EFB325 Cell Physiology
Transcription
According to the central dogma, the sequence in DNA is used to produce RNA,
which is then
translated into a sequence of amino acids in a polypeptide
- the rate of initiation of transcription is the key determinant of how much RNA is made and consequently, how much protein is made from a particular gene
- only limited regions of a chromosome represent genes=region of DNA that encodes a specific function(s) and the basic unit of heredity - genes code for proteins or functional RNAs (like rRNA and tRNA)
- those regions of DNA are first transcribed into RNA by RNA polymerase
- RNA is nearly always single-stranded, although tRNAs have regions which are
double-stranded
- RNA polymerase uses one of the DNA strands as a template, synthesizing an RNA
polymer using ribonucleoside triphosphates as building blocks (the other strand, not used
in transcription, is called the coding strand, because it has the same sequence
as the RNA-except Ts in DNA are Us in RNA)
- the appropriate new ribonucleotide to add is determined by proper base pairing with the
template to produce a complementary new strand (Remember: U pairs with A)
- RNA polymerase adds new ribonucleotides to the 3' end of the new RNA polymer, so synthesis proceeds from 5'->3' - referring to the new strand (as with DNA polymerase)
- the building blocks of RNA (substrate for RNA polymerase) are: ATP, CTP, GTP, and UTP
- the RNA molecules that are synthesized are transient intermediates = they are degraded relatively quickly after they are synthesized (as soon as a few minutes to as long as 12-24 hours) - rRNA tends to be more stable than mRNA
Rate of cellular metabolism, responses to stimuli, and cellular differentiation
depend on differences in the types of proteins present in a cell and their relative levels
of accumulation & activity
- the presence of a protein in a particular cell and how much active protein
accumulates can be regulated in many different ways = regulation of gene expression
- the amount of active protein that is synthesized largely depends on the amount of
mRNA present that encodes that protein
- therefore: transcription initiation is the primary way that cells control which
proteins are made in a particular cell, when they are made, and how much
is made
There are fundamental differences between prokaryotes and eukaryotes in some of
the specific mechanisms of transcription and translation.
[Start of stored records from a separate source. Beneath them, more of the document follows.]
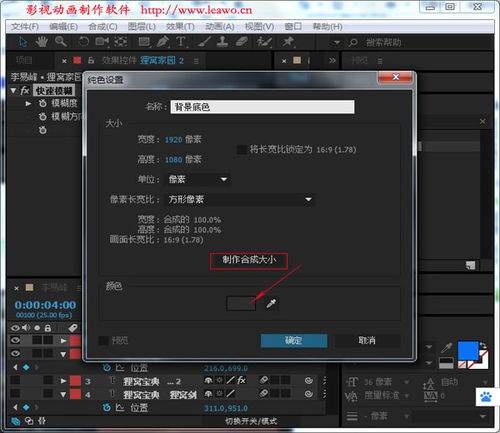Select the Clone Stamp tool
The height and width of the screenshot is (433, 500).
tap(222, 42)
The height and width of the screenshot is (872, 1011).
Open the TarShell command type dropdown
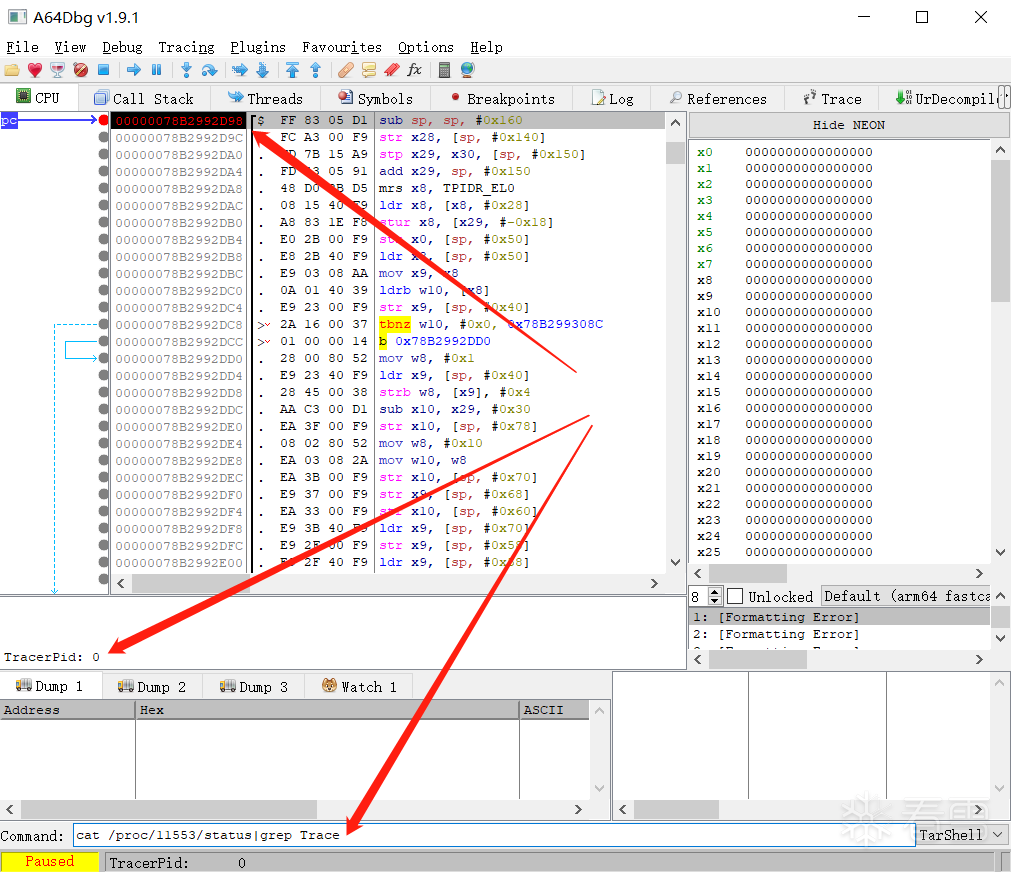click(x=962, y=835)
Notice these differences and
think about why the eukaryotic systems tend to be much more complex.
There is 1 type of RNA polymerase in prokaryotes and 3 types of RNA
polymerase in eukaryotes
- in prokaryotes, all genes are transcribed by the same (the only type) of RNA polymerase
In eukaryotes:
- the large rRNAs are transcribed by RNA polymerase I in the nucleolus
- the mRNAs, which are used in translation to make proteins, are transcribed by RNA
polymerase II
- the smallest rRNA and tRNAs are transcribed by RNA polymerase III
- RNA polymerase II is strongly inhibited by alpha-amanitin, a toxin produced by Amanita
mushrooms (death caps)
Transcription in prokaryotes starts at the promoter and ends at the terminator
- RNA polymerase binds to a specific region of DNA=promoter,
which is recognized by a subunit of the RNA polymerase=sigma factor
- the DNA sequence of the promoter is fairly short, and promoters from different genes
have very similar DNA sequences
- NOTE: prokaryotic RNA polymerase does not require any other proteins in order to
initiate transcription
- RNA polymerase unwinds a segment of the double-stranded DNA to expose the template
strand
- the first ribonucleoside triphosphate base-pairs with a specific base on the template
(start point), then a second ribonucleoside triphosphate base-pairs to the next position
on the template
- RNA polymerase joins the two, then proceeds to add bases to the 3' end, according to the
proper base-pairing with the template strand
- after several bases have been added, then the sigma factor dissociates
- RNA polymerase continues to unwind the DNA, build the RNA strand, then rewind the DNA as
it proceeds (about 18 base pairs are unwound where the RNA polymerase is actively
transcribing)
- when the RNA polymerase reaches the terminator region, the terminator signals the RNA
polymerase to dissociate from the DNA and release the completed RNA transcript
- at this point in prokaryotes, the RNA is ready for translation
Note:
- RNA polymerase does not need a primer, like DNA polymerase
- RNA polymerase does not have a proofreading activity
- both RNA and DNA polymerase add new bases from 5'->3', using triphosphates as
building blocks
- both RNA and DNA polymerase use single-stranded DNA as a template for producing a new
strand with complementary sequence
The different RNA polymerases in eukaryotes bind to different types of promoters
- but in general, promoters are the site of initiation of transcription and have
particular DNA sequences involved in the binding of RNA polymerase
- specificity is conferred by protein interactions with particular sequences in the DNA
In eukaryotes, RNA polymerase II transcribes genes to produce mRNAs encoding
proteins
- the core promoter is the minimal region of the DNA needed to initiate
transcription by RNA polymerase II
- the core promoter has a short region of DNA=TATA box, with a
sequence that is nearly identical in all genes transcribed by RNA polymerase II
- transcription is initiated when the TATA-binding protein binds to the TATA box
region of DNA, then other transcription factors (proteins) bind
to the promoter and to each other
- next RNA polymerase II binds to the promoter/transcription factor complex and unwinds
the DNA
- synthesis of the RNA strand begins at the start site and proceeds, with the addition of
bases to the 3' end of the new RNA strand, which is complementary to the template DNA
- it is not known what signals RNA polymerase II to stop and dissociate from the DNA
- NOTE: eukaryotic RNA polymerase requires other proteins (the transcription factors)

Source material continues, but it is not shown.